- [Data for the task]:
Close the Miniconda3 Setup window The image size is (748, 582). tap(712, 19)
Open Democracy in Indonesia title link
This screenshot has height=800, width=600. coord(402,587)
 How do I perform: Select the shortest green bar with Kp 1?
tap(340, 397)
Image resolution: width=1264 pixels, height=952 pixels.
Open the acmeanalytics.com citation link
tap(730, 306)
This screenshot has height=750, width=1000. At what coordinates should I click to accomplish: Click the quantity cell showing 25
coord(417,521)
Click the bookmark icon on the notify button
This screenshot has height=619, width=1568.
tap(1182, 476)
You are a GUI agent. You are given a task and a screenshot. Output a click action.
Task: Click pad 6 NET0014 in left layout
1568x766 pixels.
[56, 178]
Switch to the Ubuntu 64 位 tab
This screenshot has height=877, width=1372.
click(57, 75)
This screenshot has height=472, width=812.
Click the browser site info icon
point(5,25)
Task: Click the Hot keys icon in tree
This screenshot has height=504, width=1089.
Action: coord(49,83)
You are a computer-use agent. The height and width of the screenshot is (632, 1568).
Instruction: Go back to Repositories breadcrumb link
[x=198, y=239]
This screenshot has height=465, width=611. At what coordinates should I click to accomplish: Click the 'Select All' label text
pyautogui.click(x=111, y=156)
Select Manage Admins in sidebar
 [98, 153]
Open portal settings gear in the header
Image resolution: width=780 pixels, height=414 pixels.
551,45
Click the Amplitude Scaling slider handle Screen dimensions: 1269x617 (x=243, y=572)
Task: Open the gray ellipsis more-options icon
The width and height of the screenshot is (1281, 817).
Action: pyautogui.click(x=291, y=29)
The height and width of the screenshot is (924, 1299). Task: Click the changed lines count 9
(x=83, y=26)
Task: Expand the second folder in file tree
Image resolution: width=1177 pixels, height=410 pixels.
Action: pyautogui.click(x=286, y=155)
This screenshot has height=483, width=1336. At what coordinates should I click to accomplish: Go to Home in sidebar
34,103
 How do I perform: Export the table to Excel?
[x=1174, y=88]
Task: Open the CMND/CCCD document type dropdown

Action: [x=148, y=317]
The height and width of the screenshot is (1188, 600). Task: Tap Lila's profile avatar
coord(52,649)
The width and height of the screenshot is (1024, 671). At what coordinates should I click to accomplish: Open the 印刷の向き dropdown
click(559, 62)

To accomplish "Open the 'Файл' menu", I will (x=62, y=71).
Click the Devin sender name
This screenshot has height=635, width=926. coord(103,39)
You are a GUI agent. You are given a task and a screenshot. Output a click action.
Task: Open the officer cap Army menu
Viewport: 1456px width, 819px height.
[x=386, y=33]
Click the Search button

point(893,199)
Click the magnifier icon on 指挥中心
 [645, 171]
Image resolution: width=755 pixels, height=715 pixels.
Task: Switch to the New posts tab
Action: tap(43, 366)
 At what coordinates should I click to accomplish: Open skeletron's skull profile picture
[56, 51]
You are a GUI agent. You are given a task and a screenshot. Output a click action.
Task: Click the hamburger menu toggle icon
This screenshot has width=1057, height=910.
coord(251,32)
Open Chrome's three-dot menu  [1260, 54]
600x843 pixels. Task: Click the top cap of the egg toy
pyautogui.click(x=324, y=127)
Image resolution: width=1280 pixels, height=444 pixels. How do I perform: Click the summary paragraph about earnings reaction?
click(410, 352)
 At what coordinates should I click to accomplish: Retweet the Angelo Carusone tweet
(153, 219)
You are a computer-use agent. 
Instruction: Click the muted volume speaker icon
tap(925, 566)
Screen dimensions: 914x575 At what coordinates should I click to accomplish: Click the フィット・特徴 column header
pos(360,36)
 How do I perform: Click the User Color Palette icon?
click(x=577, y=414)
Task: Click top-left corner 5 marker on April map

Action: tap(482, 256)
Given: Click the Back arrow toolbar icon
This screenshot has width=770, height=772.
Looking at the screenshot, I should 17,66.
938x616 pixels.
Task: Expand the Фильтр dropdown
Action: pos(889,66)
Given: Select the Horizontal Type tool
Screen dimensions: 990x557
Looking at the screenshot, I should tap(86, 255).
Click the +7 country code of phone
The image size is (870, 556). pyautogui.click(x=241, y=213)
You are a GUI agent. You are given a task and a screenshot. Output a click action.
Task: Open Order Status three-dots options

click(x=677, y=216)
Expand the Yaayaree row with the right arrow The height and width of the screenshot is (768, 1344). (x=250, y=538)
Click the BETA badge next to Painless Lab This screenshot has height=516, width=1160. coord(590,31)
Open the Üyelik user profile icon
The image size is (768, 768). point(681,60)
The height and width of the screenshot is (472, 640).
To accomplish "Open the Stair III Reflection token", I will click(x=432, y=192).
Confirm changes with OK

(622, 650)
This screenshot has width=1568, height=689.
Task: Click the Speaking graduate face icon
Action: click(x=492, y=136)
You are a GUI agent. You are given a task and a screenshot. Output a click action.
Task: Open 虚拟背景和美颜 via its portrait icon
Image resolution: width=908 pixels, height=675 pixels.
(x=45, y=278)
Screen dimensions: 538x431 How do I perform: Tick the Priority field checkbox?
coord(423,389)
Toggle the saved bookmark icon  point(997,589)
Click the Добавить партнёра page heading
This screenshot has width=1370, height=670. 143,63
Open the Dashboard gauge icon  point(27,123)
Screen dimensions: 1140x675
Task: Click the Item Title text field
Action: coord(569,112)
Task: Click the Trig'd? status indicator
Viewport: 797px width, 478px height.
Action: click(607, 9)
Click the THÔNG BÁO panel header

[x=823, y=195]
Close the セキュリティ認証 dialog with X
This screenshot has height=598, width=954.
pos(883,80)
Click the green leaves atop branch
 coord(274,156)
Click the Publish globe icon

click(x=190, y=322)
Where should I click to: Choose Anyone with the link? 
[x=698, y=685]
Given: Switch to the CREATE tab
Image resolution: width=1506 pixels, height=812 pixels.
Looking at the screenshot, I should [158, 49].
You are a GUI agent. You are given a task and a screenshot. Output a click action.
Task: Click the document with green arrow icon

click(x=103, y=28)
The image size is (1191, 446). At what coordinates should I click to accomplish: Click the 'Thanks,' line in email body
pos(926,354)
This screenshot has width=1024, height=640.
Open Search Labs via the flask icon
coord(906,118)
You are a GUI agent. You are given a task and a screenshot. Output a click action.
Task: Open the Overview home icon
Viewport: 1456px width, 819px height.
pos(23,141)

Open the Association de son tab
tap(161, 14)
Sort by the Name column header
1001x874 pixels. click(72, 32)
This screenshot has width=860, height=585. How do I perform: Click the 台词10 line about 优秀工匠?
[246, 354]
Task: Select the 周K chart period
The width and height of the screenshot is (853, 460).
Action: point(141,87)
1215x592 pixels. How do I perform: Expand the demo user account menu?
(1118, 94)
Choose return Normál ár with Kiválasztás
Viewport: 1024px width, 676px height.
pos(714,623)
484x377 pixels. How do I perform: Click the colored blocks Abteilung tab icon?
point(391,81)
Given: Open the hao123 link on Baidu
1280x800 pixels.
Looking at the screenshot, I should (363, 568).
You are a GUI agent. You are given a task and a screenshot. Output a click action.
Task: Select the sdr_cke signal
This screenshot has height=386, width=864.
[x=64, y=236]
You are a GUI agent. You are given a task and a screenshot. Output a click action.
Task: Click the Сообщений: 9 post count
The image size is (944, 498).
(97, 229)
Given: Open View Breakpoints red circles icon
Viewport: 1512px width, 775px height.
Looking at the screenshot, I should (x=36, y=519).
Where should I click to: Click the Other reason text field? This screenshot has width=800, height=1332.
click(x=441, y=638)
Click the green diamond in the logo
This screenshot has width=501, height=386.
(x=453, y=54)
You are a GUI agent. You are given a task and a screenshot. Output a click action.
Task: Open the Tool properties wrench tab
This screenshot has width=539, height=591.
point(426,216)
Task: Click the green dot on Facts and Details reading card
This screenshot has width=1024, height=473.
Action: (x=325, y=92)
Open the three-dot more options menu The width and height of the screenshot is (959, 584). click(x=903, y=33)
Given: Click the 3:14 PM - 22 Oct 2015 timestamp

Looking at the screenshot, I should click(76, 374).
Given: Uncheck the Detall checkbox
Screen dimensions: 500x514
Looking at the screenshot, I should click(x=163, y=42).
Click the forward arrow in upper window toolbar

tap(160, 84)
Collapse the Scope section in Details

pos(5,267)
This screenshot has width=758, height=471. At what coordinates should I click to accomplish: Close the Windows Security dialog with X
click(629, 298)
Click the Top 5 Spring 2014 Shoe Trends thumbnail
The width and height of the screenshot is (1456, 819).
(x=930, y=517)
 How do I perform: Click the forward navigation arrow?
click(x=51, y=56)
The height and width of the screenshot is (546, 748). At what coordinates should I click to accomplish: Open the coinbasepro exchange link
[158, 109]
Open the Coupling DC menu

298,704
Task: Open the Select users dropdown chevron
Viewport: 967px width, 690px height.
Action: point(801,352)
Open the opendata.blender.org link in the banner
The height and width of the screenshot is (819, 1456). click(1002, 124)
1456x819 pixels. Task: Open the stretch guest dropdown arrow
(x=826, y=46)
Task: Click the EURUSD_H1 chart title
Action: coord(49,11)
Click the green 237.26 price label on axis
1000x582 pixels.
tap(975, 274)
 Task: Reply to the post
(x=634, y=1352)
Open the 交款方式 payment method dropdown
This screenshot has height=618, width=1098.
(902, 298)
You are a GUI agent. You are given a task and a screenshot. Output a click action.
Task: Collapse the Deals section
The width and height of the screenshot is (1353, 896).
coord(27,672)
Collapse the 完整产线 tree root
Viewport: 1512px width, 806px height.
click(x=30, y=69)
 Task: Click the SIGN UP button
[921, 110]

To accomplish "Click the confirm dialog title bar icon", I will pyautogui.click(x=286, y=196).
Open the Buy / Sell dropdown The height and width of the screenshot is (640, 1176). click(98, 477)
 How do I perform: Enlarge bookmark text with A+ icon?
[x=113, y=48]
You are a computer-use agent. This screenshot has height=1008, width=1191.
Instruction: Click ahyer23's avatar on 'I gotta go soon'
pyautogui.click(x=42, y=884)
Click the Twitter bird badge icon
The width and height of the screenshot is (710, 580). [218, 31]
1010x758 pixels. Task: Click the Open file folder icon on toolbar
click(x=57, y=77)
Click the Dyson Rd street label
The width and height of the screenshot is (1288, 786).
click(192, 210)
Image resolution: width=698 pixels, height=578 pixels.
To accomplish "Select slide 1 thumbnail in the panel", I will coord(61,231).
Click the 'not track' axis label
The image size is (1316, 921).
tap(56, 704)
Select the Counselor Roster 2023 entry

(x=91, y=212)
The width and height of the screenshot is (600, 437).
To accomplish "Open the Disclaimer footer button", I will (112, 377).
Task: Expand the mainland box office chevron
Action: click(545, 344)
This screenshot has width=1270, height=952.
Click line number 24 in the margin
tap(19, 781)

- [Stated problem]: Copy the records above exactly, from the line with "Open the Coupling DC menu" to the line with "The height and width of the screenshot is (819, 1456).", both included.

- [Answer to the problem]:
Open the Coupling DC menu

298,704
Task: Open the Select users dropdown chevron
Viewport: 967px width, 690px height.
Action: point(801,352)
Open the opendata.blender.org link in the banner
The height and width of the screenshot is (819, 1456). click(1002, 124)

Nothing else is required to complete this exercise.